How engagement and belonging can lead to online educational success

A post by Cristina Mancigotti, Capacity Development Coordinator at UNU-MERIT’s Capacity Development Office 

Students consider dropping out of courses for a number of reasons, but our research shows that peer discussions and local context examples during class sessions can increase engagement and completion rates in online courses.  

Challenges for online students and educators

During the course of an interview, we were not surprised to hear a student telling us that they considered dropping out of our online course at the start because “there are so many things we are required to do that the time I am committing [to this course] could be spent on something else”. This is a common challenge facing participants when taking online education, especially when it is outside of a degree programme.  

For tutors and developers of education programmes, it is not easy to bring the formal and informal elements of face-to-face education online. For example, how can we replicate the interaction students experience during in-person classroom breaks or in the corridors? This was one of the questions we addressed during the design and delivery of an online education platform, the Community of Learning for Africa (CoLA). 
Lessons from our Community of Learning for Africa (CoLA) project

Back in 2016, Mindel van de Laar et al. completed a needs assessment on ‘Communities of Learning for Sub-Saharan African (SSA) PhD Students’. Based on this work, UNU-MERIT created the CoLA, an open access online learning community aimed at supporting PhD fellows in SSA to expand their research skills by offering online courses on social sciences themes. The idea was to offer additional resources, such as tutored online courses and a repository of tools and discussions boards. Participation in CoLA was not intended to replace the role of the local supervisors or to change the affiliation of the PhD fellows.  

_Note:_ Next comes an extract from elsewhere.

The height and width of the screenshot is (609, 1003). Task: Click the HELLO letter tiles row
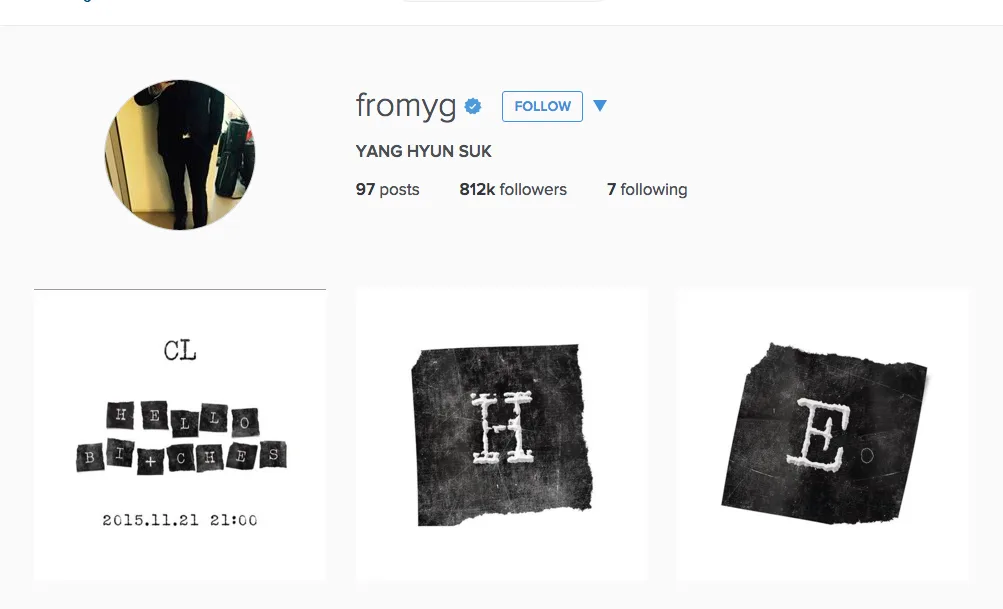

The project ran from 2017 until 2021, and several tutored and fully online courses were offered to SSA PhD students, free of charge. One of the main challenges faced in the offering was the large number of dropout students, despite the continuous improvements of the project through rounds of feedback and listening. For example, we introduced the use of certification through Educational Badges which encouraged the completion of the online courses. 

In 2021, Mindel van de Laar (director of UNU-MERIT’s Capacity Development Office) and colleagues tried to incorporate further elements to increase the motivation of participants. We put a greater focus on peer exchange and learning, as well as more online activities to directly link the theoretical knowledge with local and contextualised examples. To assess the effectiveness of these practices, we conducted a small research project by analysing different data sources, such as course learning analytics and semi-structured interviews with course participants.  
Conclusions on how online education can be improved

Our findings showed that peer exercises and networking were valued by participants, as they provided opportunities to exchange views from PhDs coming from different SSA countries. The appreciation for online exchange, however, only became clear to students after experiencing the peer sessions – indeed, none of the students indicated in advance that online peer networking was valuable to them. Another interesting finding was that participants highly appreciated – in the context of online tutorials and peer exchanges – the use of the Problem-Based Learning (PBL) approach, a standard practice at UNU-MERIT and Maastricht University.  

The findings from this case were collected and analysed in the book chapter “The Value of Community Engagement in Online Doctoral Education”, with leading contributions from Mindel van de Laar and myself, as well as contributions from other UNU-MERIT colleagues. The chapter was recently published as part of the book “Higher Education in Sub-Saharan Africa in the 21st Century”. 



    Laar, M. van de, Rehm, M. & Achrekar, S., (2017). ‘“Community of Learning” for African PhD students: Changing the scene of doctoral education?’, Transformation in Higher Education 2(0), a17.  

    Mindel van de Laar, Richard E West, Paris Cosma, Dennis Katwal & Cristina Mancigotti (2022) The value of educational microcredentials in open access online education: a doctoral education case, Open Learning: The Journal of Open, Distance and e-Learning, DOI: 10.1080/02680513.2022.2072721 

    Van de Laar, M., Mancigotti, C., Cosma, P., Katwal, D., Monono, E.N., Zinyemba, T. (2023). The Value of Community Engagement in Online Doctoral Education. In: Daniel, B.K., Bisaso, R. (eds) Higher Education in Sub-Saharan Africa in the 21st Century. Springer, Singapore.